Right now I have five rolls of film from July ready to develop, plus two rolls of film in two cameras that have just a few shots left. More lake pics. The wild rose bush on the side of the road that keeps expanding. The blooming milkweed. The lavender. All the things I love, plus test rolls from the point and shoot I picked up from the goodwill, and the camera given me by a neighbor.

This week I’ll leave the cottage for a few weeks in the city, and get back to the cottage just in time for the peak of the Perseid meteor shower. When we were kids, during the Perseids we’d set up sleeping bags and pillows and camp out on the deck for as much of the night as we could handle being soaked from the dew. They are one hell of a show if you have a nice dark sky from which to view them.

it’s raining, and some purple

I’m not the only one that needs it to rain every now and then, am I? I mean, not for days and days on end… that’s too much. But after a stretch of summery sun and warmth a bit of rain just feels like a necessary break. A permission to be a little blue, or introspective. It’s a little like crying after going a really long time without. I don’t know–it feels good to me.

It’s raining right now on a late Thursday afternoon.
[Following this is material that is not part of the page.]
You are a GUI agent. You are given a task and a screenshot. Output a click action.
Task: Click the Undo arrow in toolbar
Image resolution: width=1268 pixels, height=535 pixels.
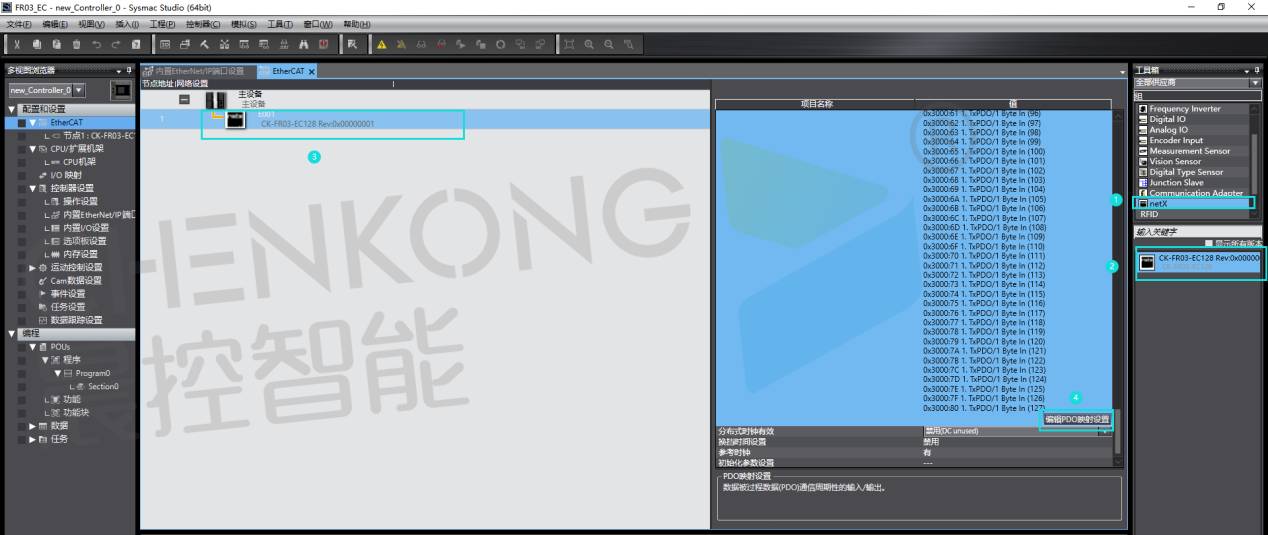(x=96, y=44)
I heard thunder growling for about an hour before the rain started, and some interesting clouds formed over the lake. Nothing dramatic, just a gentle release. The dog is especially tired today and has been snoring either on the couch or under my feet at the dining room table (my cottage office). I could curl up and nap, too, if not for work. These are the kind of days I’d skip college classes and spend the day in bed reading and drinking tea. I miss those days.

I made a pact with myself that I wouldn’t buy any cameras in 2018. I’m not really sure why I made such a foolish bargain now, and maybe I should have clarified. Like, no cameras over $20 or something more sane. In any case, I went to a local good will shop last week and took a $6.95 chance on a clean-looking, fully automatic, clunker of a late 1980’s plastic point and shoot. I also picked up a Cokin A series filter holder and three filters–one of which is a double exposure “splitter” that I was pretty excited to find. I took the clunker on a beach walk with a roll of heavily expired slide film from the same era as the camera. Who knows if anything will come of that roll, but it was fun. I tried the splitter two nights ago and again, who knows what will come of it. I’m not organized enough to plan decent doubles when I’m out; I’m just shooting and enjoying things most of the time lately.

I also put feelers out to neighbors via an online community about taking old cameras off their hands, and someone offered up an SLR. I met a complete stranger in the parking lot of the local market who handed me a bag with a Minolta Maxxum 300si, two lenses, a roll of unused film in the camera and a second roll in the bag. He was nice, just happy to get rid of something he didn’t use that was taking up space. It’s also a fully automatic thing and I promised I’d use it and then donate it if it didn’t become part of my regular rotation. The funny thing is it happens to take the same battery as the good will clunker, so I didn’t have to wait to test it out. I wanted to ask some background but he seemed in a rush, so, I’ll make up stories about where the camera has been and what it has seen.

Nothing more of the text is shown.